> Source records

Start of Block

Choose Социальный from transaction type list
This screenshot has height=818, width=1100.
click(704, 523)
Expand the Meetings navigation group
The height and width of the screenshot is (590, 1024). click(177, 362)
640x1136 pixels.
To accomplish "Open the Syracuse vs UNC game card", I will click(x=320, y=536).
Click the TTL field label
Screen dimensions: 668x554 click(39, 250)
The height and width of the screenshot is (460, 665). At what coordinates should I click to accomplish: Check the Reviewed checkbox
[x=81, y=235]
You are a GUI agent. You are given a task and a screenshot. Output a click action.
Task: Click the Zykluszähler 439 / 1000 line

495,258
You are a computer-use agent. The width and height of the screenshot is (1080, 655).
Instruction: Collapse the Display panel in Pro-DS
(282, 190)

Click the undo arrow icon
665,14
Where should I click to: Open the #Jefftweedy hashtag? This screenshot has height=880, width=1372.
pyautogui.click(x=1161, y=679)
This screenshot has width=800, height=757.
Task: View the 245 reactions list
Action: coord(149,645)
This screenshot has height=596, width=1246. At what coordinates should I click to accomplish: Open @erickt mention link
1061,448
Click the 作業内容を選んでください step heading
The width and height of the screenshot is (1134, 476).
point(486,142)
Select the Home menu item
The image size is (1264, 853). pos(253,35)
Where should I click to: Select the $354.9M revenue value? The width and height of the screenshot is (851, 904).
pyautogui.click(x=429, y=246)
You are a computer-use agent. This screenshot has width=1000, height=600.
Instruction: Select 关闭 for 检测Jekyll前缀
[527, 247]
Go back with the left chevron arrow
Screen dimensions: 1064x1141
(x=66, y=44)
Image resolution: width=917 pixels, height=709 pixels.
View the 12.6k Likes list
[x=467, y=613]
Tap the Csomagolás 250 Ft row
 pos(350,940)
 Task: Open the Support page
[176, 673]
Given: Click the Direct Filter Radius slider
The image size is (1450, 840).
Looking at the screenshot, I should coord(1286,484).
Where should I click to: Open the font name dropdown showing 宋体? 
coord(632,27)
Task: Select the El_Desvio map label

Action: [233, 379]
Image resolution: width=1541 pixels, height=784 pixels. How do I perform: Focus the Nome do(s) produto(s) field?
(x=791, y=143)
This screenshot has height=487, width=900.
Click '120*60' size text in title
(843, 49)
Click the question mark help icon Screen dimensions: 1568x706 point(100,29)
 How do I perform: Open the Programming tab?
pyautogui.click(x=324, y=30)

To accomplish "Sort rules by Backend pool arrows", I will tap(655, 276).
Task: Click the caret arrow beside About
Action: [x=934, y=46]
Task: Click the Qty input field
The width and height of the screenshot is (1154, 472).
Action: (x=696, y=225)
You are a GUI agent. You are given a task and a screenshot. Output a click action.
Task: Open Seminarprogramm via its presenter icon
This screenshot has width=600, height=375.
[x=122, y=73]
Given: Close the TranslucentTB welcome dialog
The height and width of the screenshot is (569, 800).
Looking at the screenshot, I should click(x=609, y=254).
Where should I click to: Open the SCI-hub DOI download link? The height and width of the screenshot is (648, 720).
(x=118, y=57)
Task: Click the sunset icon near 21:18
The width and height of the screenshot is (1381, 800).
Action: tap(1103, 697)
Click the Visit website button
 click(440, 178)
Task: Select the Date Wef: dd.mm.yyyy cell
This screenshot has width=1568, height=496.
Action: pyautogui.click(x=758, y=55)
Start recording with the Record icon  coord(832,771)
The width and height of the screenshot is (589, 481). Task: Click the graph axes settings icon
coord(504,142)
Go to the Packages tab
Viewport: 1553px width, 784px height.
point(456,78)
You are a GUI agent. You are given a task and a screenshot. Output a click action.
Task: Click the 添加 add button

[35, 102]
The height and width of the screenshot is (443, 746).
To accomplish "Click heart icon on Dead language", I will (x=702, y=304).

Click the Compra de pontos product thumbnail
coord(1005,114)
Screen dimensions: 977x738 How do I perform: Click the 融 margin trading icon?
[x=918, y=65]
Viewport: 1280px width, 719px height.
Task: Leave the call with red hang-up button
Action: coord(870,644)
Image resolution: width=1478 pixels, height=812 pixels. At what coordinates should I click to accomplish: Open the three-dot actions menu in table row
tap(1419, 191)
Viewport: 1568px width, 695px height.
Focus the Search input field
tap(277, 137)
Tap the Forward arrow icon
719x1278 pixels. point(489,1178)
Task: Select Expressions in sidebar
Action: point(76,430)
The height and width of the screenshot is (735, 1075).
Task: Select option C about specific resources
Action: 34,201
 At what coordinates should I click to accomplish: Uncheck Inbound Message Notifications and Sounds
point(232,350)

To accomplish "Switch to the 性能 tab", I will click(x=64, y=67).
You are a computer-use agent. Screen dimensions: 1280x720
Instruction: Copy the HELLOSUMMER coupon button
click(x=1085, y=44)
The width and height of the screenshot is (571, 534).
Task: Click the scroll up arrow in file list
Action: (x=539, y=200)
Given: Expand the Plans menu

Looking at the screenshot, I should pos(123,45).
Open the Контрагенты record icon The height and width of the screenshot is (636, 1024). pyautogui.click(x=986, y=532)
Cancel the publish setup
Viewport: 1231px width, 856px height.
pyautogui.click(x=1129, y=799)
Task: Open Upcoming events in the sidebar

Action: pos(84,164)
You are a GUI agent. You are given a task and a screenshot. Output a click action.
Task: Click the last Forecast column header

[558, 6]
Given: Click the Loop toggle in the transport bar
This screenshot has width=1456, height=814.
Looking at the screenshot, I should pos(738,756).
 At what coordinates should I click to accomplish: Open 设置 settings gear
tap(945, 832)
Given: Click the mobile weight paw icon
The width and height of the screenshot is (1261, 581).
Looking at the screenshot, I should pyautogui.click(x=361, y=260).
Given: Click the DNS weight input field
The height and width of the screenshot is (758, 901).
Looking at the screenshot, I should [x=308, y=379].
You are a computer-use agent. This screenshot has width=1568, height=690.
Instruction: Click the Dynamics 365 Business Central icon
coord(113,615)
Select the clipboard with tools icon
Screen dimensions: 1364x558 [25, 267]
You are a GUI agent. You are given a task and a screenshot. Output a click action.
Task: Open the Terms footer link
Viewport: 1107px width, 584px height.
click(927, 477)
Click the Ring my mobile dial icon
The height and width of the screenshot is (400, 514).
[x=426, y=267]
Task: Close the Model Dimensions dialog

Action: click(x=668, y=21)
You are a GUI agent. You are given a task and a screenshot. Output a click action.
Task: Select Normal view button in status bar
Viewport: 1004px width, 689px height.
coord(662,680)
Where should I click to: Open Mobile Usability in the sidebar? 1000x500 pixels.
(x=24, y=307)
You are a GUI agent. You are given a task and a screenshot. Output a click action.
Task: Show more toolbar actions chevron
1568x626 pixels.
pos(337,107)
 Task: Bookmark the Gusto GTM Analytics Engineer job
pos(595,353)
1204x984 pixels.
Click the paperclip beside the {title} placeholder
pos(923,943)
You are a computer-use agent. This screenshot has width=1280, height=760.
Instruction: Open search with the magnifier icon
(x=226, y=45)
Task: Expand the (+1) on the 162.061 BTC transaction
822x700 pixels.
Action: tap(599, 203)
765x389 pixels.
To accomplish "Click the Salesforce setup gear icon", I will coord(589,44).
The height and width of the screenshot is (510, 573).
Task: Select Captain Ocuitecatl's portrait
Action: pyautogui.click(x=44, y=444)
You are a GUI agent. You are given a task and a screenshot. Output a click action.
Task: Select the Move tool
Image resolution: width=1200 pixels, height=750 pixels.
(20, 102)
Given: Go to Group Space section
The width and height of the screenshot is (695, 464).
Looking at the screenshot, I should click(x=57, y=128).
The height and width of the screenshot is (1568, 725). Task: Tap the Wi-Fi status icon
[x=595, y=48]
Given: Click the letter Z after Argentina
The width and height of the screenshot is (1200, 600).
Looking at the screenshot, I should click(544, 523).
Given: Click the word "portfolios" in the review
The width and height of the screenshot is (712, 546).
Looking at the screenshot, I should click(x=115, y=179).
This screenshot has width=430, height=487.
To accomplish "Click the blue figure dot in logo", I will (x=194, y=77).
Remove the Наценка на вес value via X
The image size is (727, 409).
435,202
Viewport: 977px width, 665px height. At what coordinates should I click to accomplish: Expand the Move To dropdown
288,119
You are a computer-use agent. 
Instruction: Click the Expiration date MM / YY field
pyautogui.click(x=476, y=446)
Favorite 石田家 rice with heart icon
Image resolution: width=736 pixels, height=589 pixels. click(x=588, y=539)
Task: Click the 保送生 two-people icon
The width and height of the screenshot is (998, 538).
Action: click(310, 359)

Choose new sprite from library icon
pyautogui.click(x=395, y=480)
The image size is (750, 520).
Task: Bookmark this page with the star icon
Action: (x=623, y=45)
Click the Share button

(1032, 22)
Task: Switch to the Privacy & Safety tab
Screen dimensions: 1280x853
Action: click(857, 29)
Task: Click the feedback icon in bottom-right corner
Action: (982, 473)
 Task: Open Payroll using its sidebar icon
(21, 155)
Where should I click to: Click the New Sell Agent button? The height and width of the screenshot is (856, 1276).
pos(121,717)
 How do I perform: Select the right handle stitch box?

End of Block

> What you should do
What is the number of lines in the records that contain the string "Switch"? Give only that number.

> Solution to this task
2